I have heard that Sharepoint could be the answer to a loosely managed, fast growing file share. I was asked to try and find a solution for a file share which currently houses millions of files, and terabytes of data using Sharepoint. I see a number of huge challenges with this exercise if we use Sharepoint, and causing many questions.
Should we import the documents into the database, should we use RBS, should the files stay on the file share and just import metadata or references? How would that happen? What type of storage, how would you set up the content databases? Would you use multiple drives? How will this effect backups? Also what is the best way to migrate 10s of millions of files?
We would probably want to eliminate duplicates, keep versions, and store meta-data for easy searching.
Does anyone have any experience, ideas or suggestions regarding this type of process being managed in Sharepoint? Are there any third party applications that make sense? Has anyone actually done something like this before.
Thanks in advance for your help.
Vikki McCormick
Sort of. I have never worked with a Search app before. There are over 20 million files and more than 5 terabytes of data. If I test on a smaller scale it might not give me the same results as when I am fully implemented. I will have to put in extra time to figure out how it works best. So my next step should be to set up a Search application and try it out. I hear it is best to set up all your metadata first. Is that true? If so, any recommendations?
some further thoughts:
http://www.cloudsearchportal.com/are-you-considering-upgrading-to-sharepoint-2013-search/
I don’t think you’re missing anything, Vikki. In my experience, this is a common request: move everything from the fileshare to SharePoint.
You’re right, there needs to be some justification (up front) for the effort.
If search is the goal, then crawling the fileshare from SharePoint makes sense as a solution. SharePoint search is quite fast and easy to setup. However, with so many documents, you will need a good amount of server horsepower to index all of those docs.
Are you unconvinced about the benefits of SharePoint search?
Hi Phil,
Thank you for your response.
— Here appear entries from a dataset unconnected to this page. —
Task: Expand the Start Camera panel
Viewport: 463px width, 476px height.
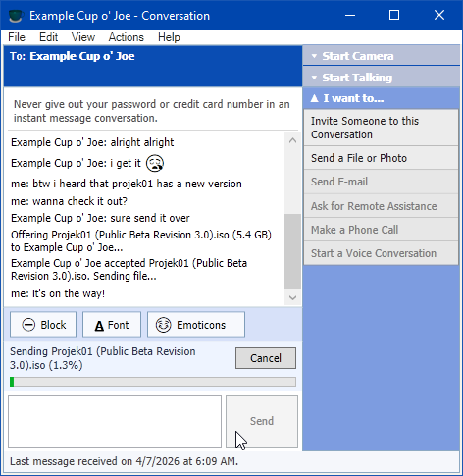Action: [382, 56]
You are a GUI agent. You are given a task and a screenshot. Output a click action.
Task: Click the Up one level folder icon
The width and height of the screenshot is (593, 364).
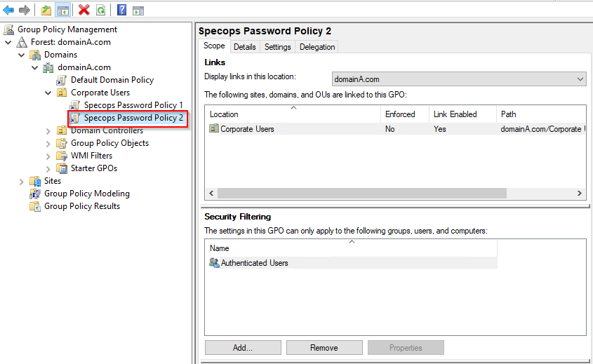pos(46,11)
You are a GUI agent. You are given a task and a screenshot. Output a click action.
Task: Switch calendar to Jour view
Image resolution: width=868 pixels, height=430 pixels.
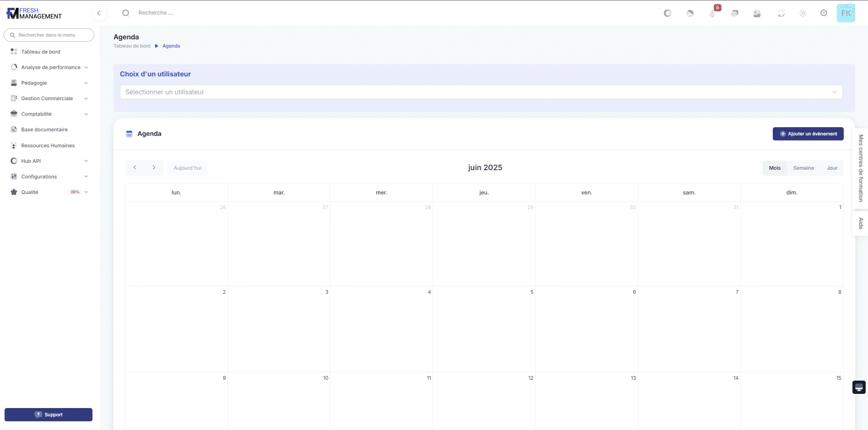coord(832,168)
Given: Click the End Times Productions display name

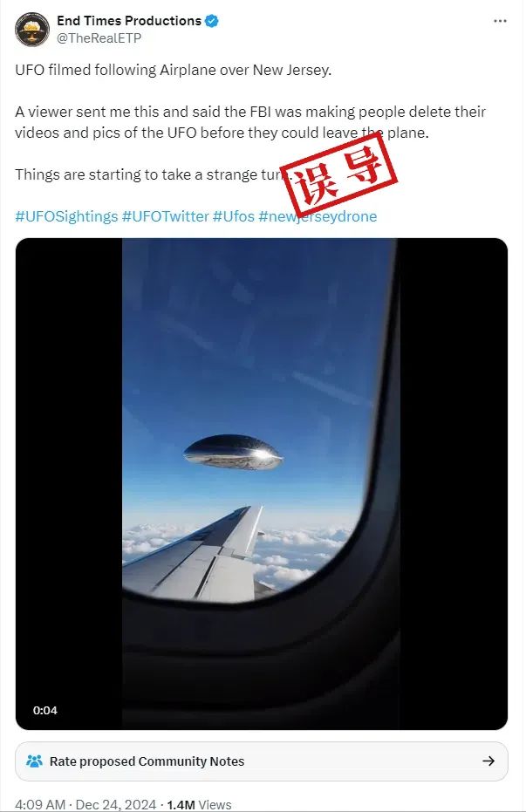Looking at the screenshot, I should [x=129, y=21].
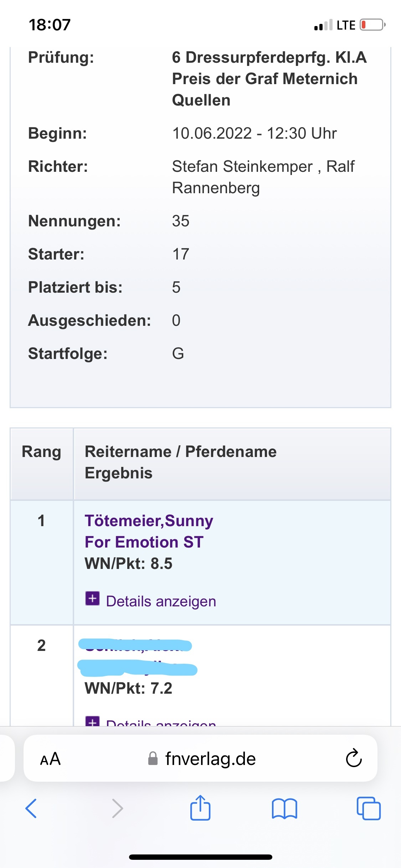The width and height of the screenshot is (401, 868).
Task: Click "Details anzeigen" for Tötemeier, Sunny
Action: coord(161,601)
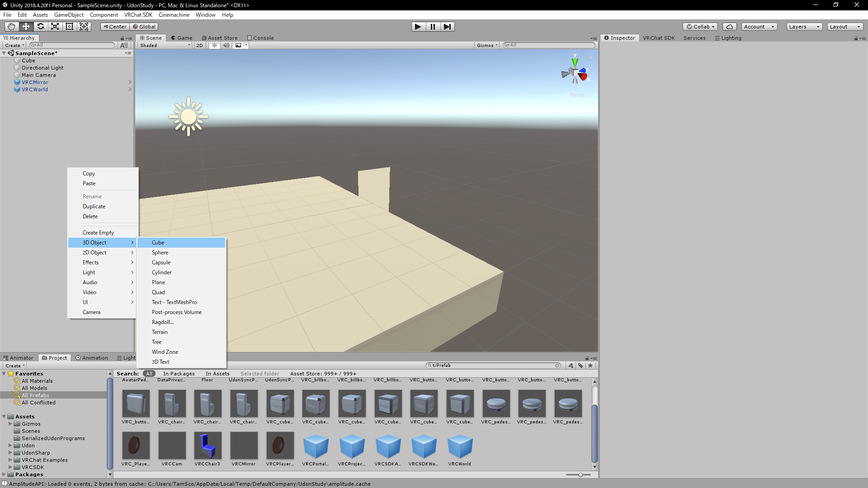
Task: Toggle 2D scene view mode
Action: [x=199, y=45]
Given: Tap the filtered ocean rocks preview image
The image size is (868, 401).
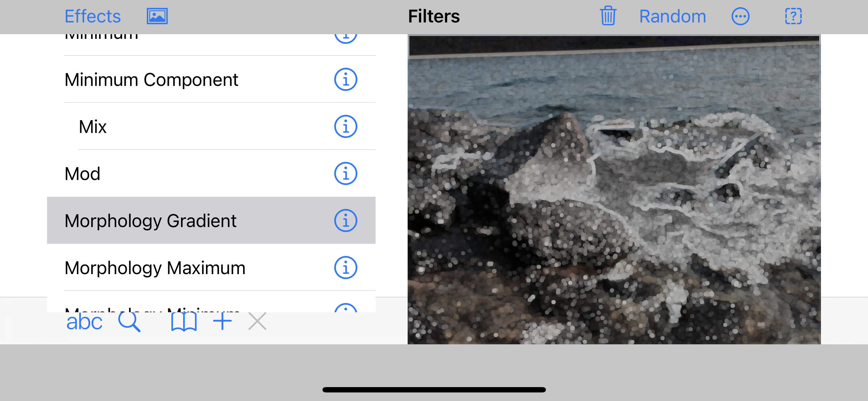Looking at the screenshot, I should coord(614,189).
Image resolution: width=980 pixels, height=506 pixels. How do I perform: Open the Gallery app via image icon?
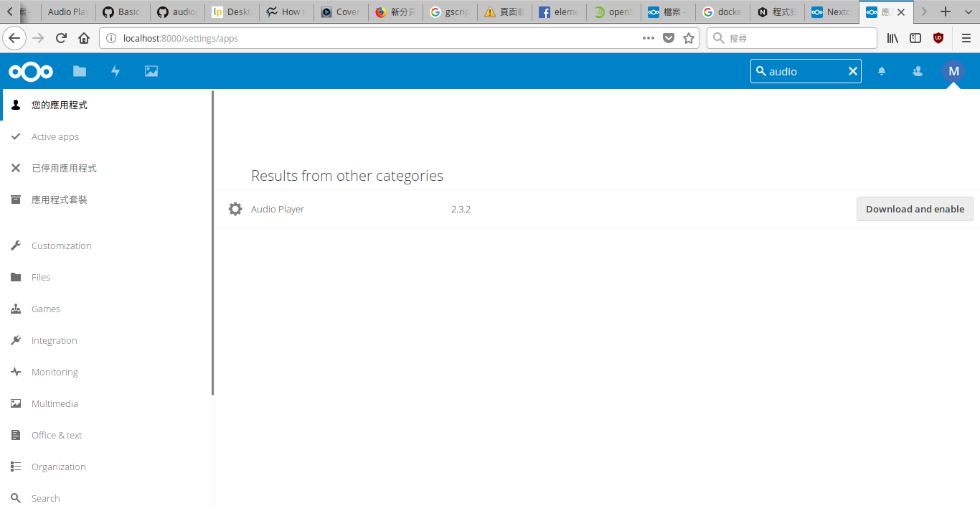point(151,71)
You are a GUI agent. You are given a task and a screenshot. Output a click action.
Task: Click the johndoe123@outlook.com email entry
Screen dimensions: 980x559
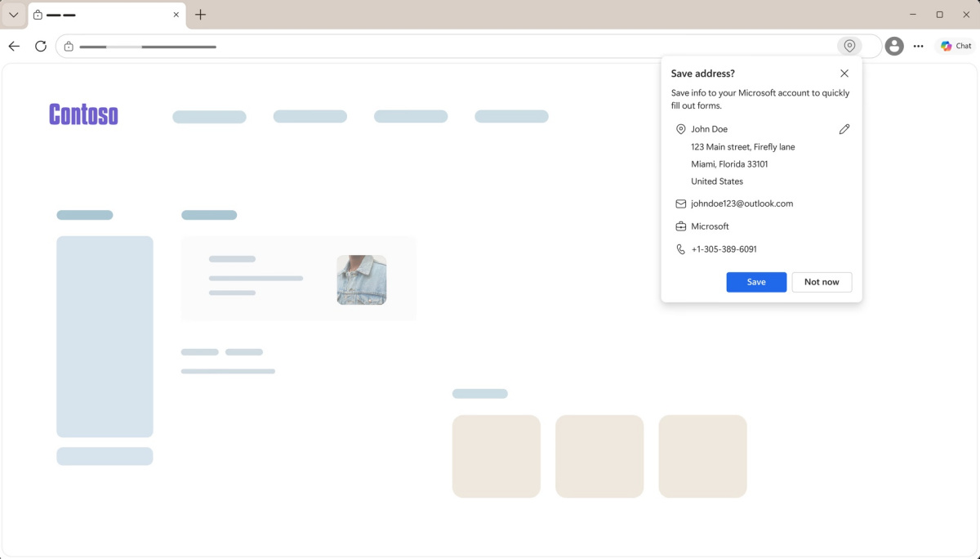pos(742,203)
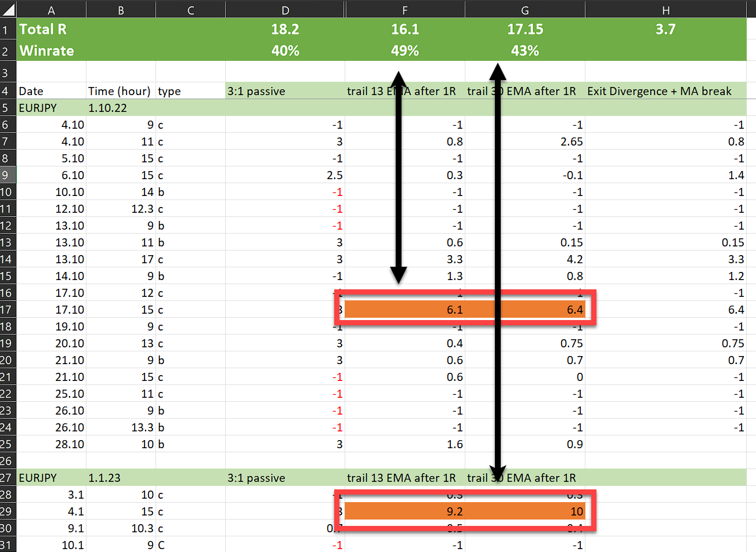756x552 pixels.
Task: Click the Date column header cell
Action: click(x=51, y=91)
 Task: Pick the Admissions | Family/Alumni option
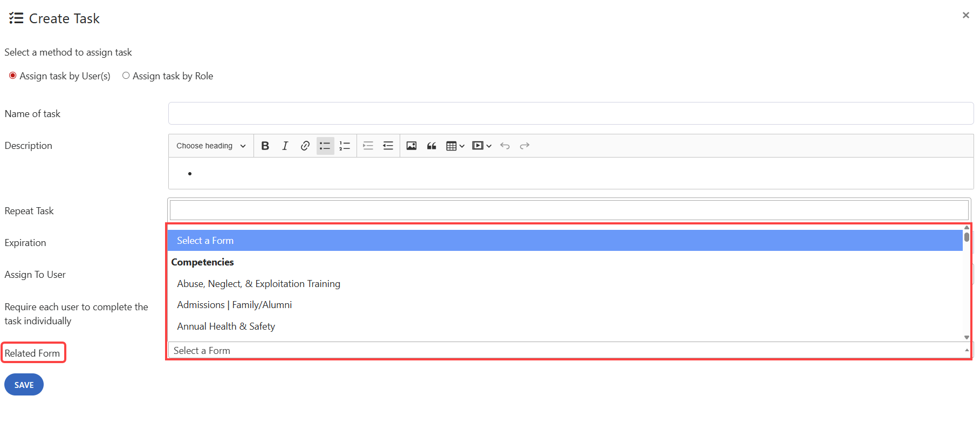point(234,305)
I don’t think this is a lone situation when it comes to managing archive files that need to be kept around for reference, and what can be done with them. I would think of these files like a library or a history.
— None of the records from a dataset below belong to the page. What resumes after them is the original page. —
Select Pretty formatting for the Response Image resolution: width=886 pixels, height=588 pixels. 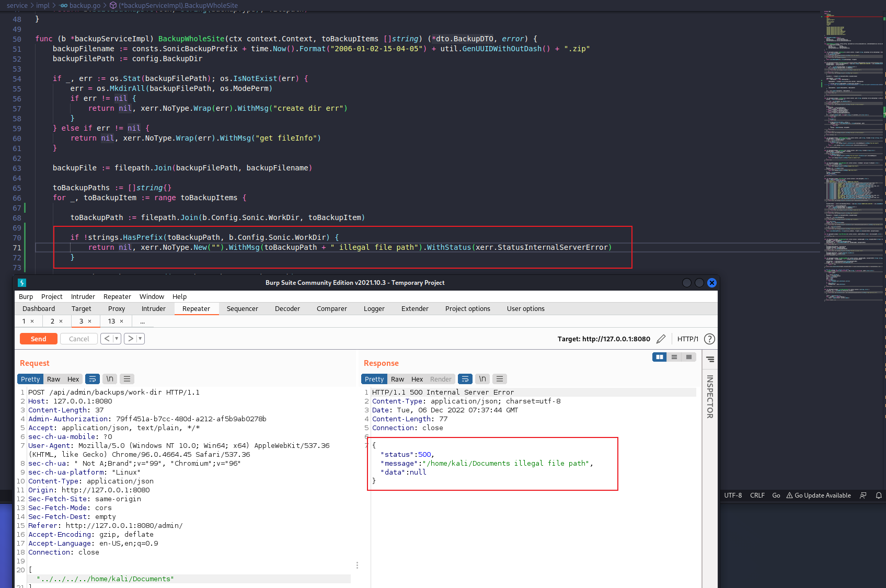click(x=374, y=378)
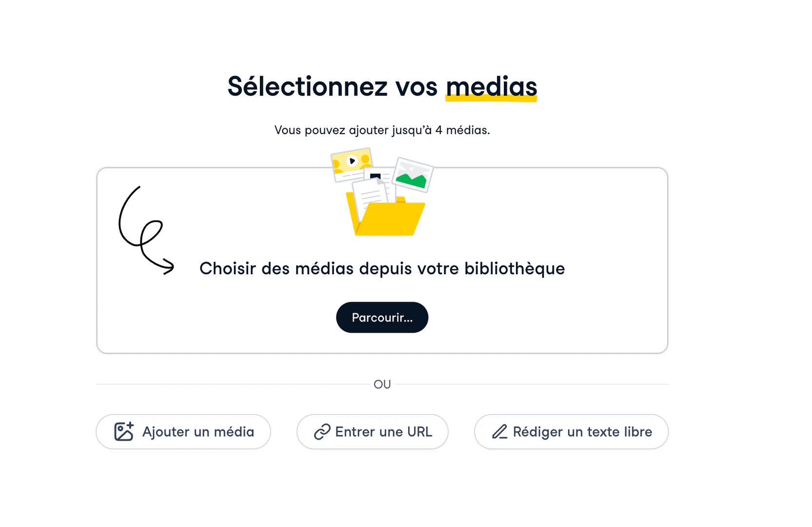Click the image-plus icon for adding media

tap(124, 432)
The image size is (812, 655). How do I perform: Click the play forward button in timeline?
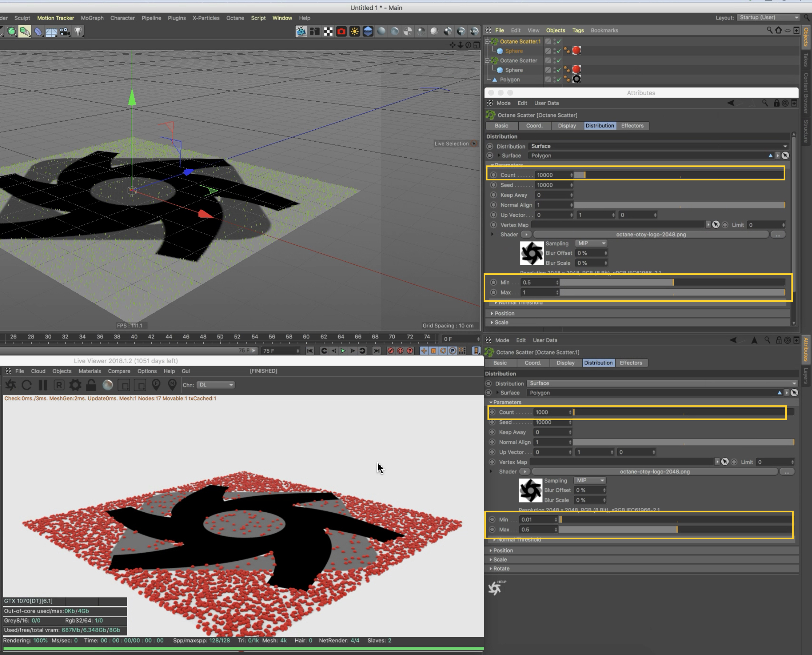343,351
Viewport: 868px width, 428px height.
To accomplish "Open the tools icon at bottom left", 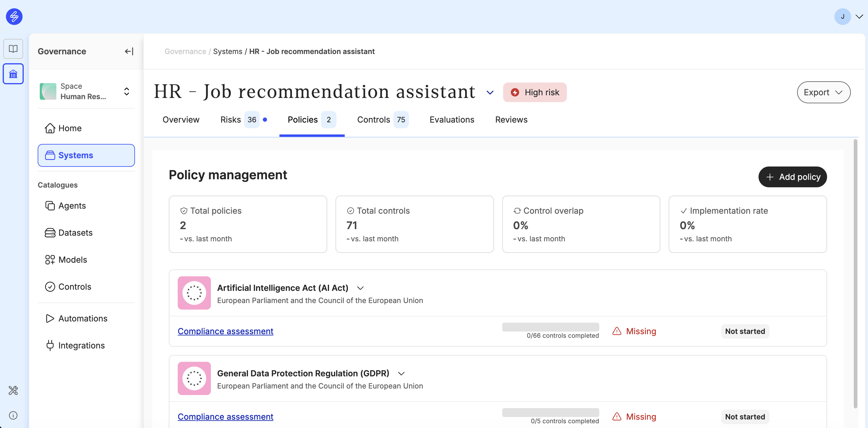I will [13, 390].
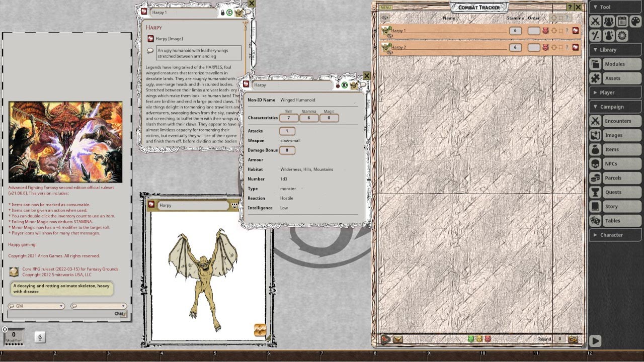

I guess we are looking at number 3. I really don’t want to migrate all those documents into Sharepoint at all. I know if we went through an exercise like this and wanted to spend time and money on it, it would have to be an improvement over what we have which is more of a manual search.
So what I don’t get is how Sharepoint would improve this process. I’m missing something.
Does it search a file share faster? Do you get to add some extra or customized metadata to assist your search and to help categorize the information? I only see a couple of ways of doing this.
A custom web-part or third party web-part/app that connects a fileshare to Sharepoint. Importing the documents (For me not an option). Crawling the FileShare.
What would offer the greatest benefit in managing files like this? Is there a benefit to doing this in Sharepoint? I just feel like I am missing something.
Thanks again.
Vikki
I think you need to ask the “powers that be” one question – why?
1) Does the organisation need to collaborate around millions of files with version control, checkout, approvals, workflows etc.?
2) Is the aim to get a handle on permissions and push the burden of permissions management off IT’s plate and onto the business units (end users)?
3) Is it a matter of search?
If the answer to question #1 is “yes”, then you need to figure out whether all of that data really needs to migrate to SharePoint. Unless the organisation is home to tens of thousands of users, much of that documentation is bound to be historical/archival. What are the advantages to having that material living in SharePoint?
If the answer to question #2 is “yes”, then I would be wary of the consequences here. Do end users want the responsibility of managing permissions on their own? Can they handle the responsibility (both from a technical and workload perspective)? What about compliance?
If the answer to #3 is “yes”, then you can simply counter by crawling the existing fileshare with SharePoint. Might need to build up/out your farm a bit to handle the load, but it’s definitely doable.
Certainly, there are tools to migrate all of these documents into SharePoint. But why? There was a time when it made no sense to undertake such an operation because everything was stored in the content databases, but that time has passed. With RBS and shredded storage in 2013, this endeavour is completely possible.
Again, why?
Note that there are also tools out there for simply “connecting” fileshare documents to SharePoint without migrating them. Look at DocAve Connector, for example.
The “fancy fileshare” solution is the oldest trick in the book for managers hungry to dive into the SharePoint world. Hopefully this isn’t an “adoption” mission!